I had all sorts of problems when the change to register calibre.exe as a candidate handler for all 'ebook' extensions was implemented in version 2.20.
I have files with 'ebook' extensions, which are not ebooks, that have no default handler - a conscious decision on my part. So, when the calibre 2.20 install nominated calibre.exe as a
candidate handler for these extensions Windows promptly made it the
default handler Ψ²
Because I was already using Send To to add books I had no interest in having calibre.exe as a candidate handler for anything, let alone the default handler.
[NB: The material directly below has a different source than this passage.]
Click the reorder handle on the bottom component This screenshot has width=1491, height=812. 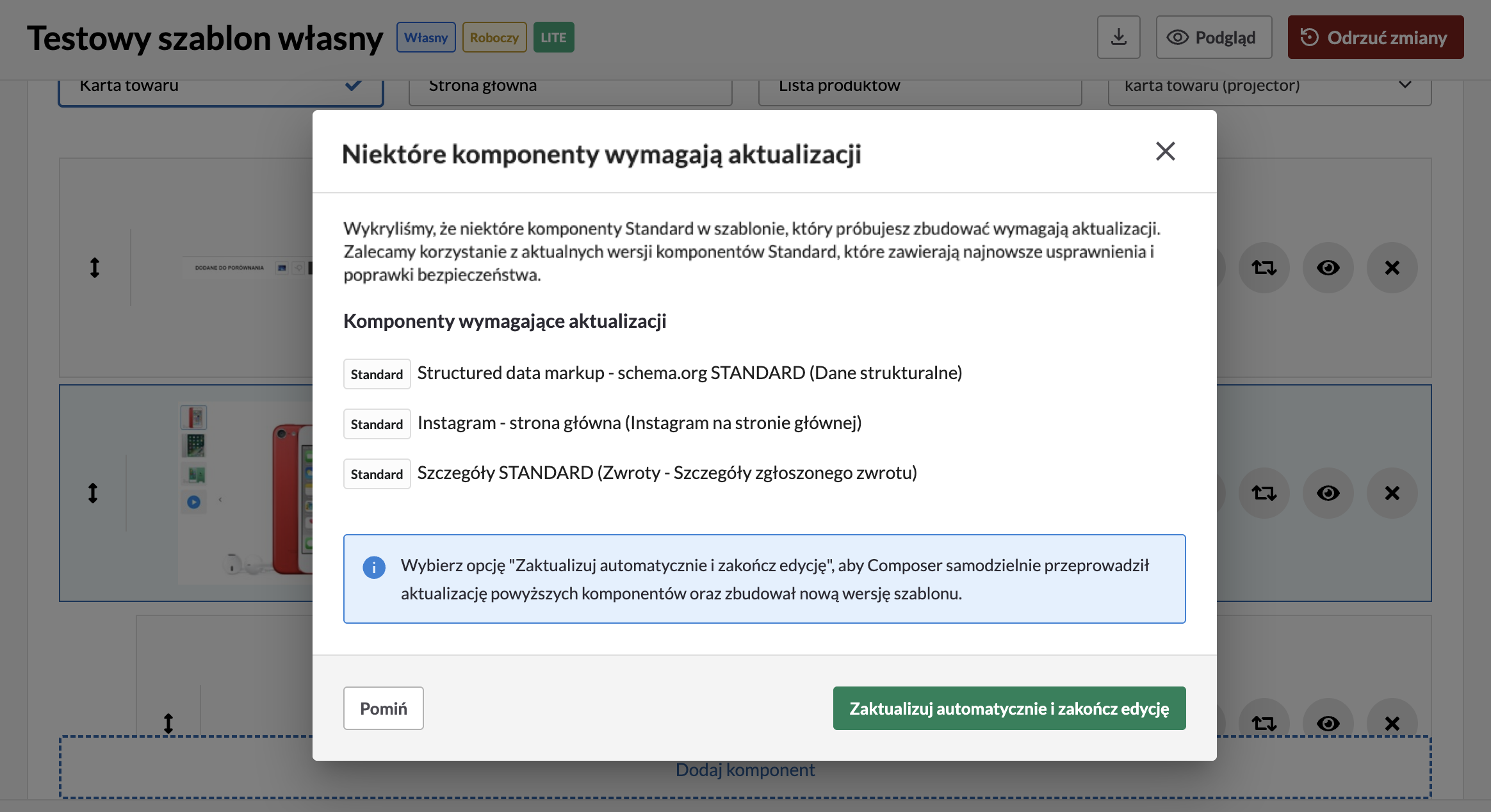(x=168, y=722)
So I used the
calibre-debug --default-programs unregister option to
remove calibre.exe from Windows Default Programs list, and I set CALIBRE_NO_DEFAULT_PROGRAMS to 1 to
prevent calibre from automatically registering the filetypes it is capable of handling with Windows.
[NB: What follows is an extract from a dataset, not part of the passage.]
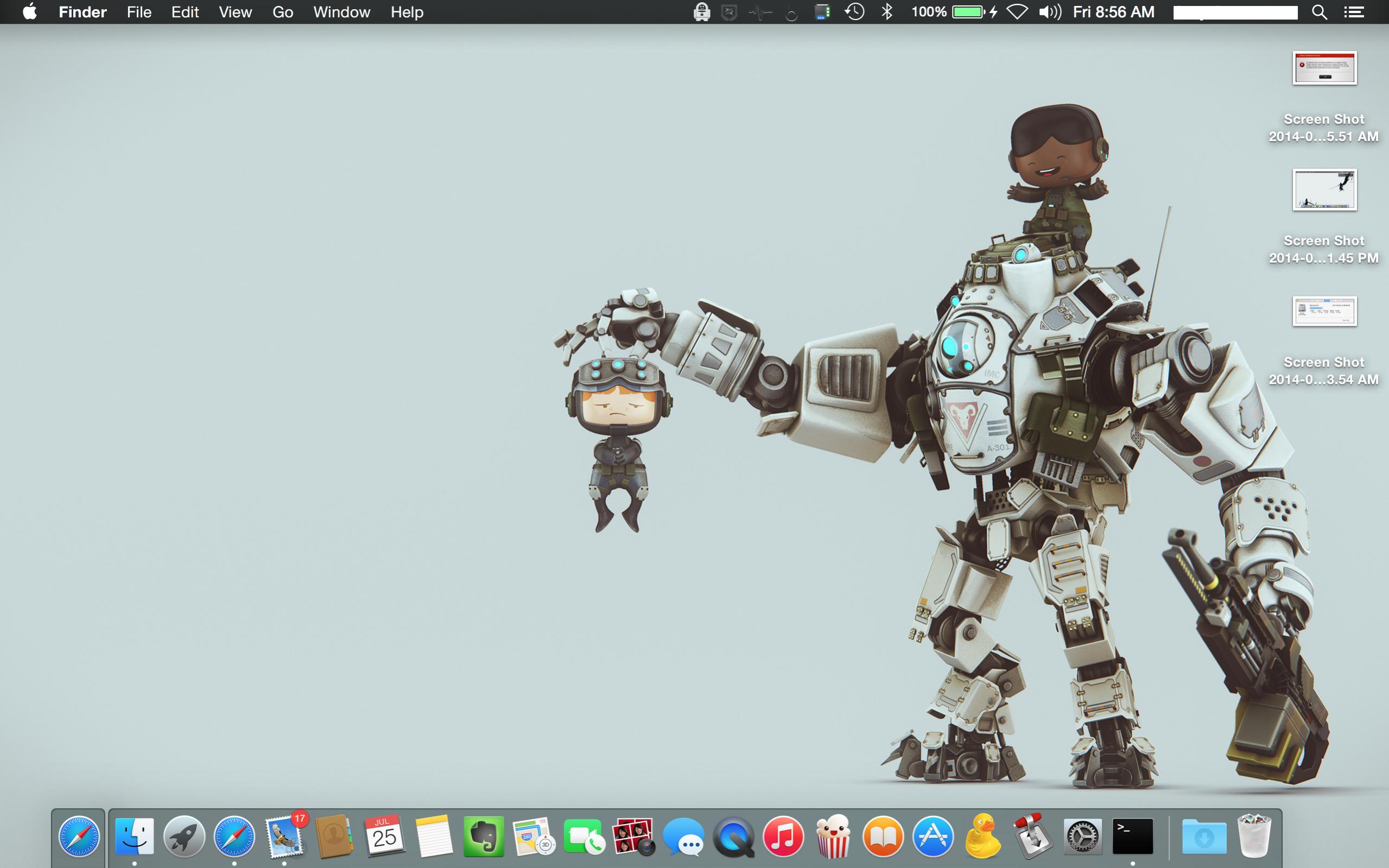Open Evernote from the Dock
Screen dimensions: 1389x868
[x=483, y=836]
Now, if I should ever need to, I can add calibre.exe to the Open With list for a specific file extension manually - to date I've not had the need. But I just tested doing it again (Win10 Pro version 1611 64bit) and it works as expected.
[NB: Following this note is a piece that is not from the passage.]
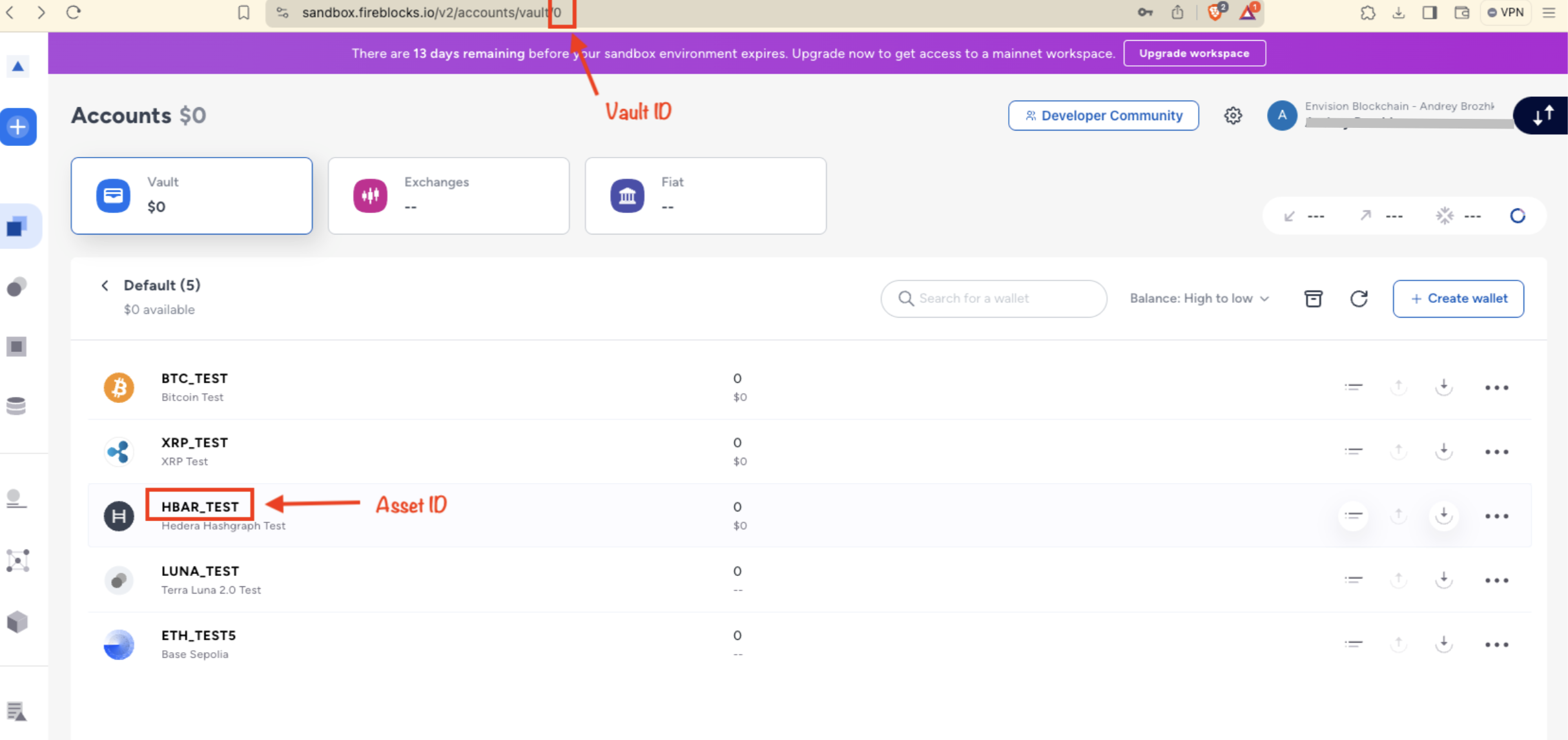Open the three-dot menu for BTC_TEST

pos(1496,387)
The first issue is that the file extensions are totally ad-hoc. FX, Pegasus, Quicken and Visual Studio all make use of the PDB extension, but they are likely to barf on PDB files they didn't create. The second issue, IMO, is that software shouldn't add itself to Windows Default Programs without asking the user. And the third issue is what Windows does when there is no default handler for an extension and something announces - 'I can handle that'.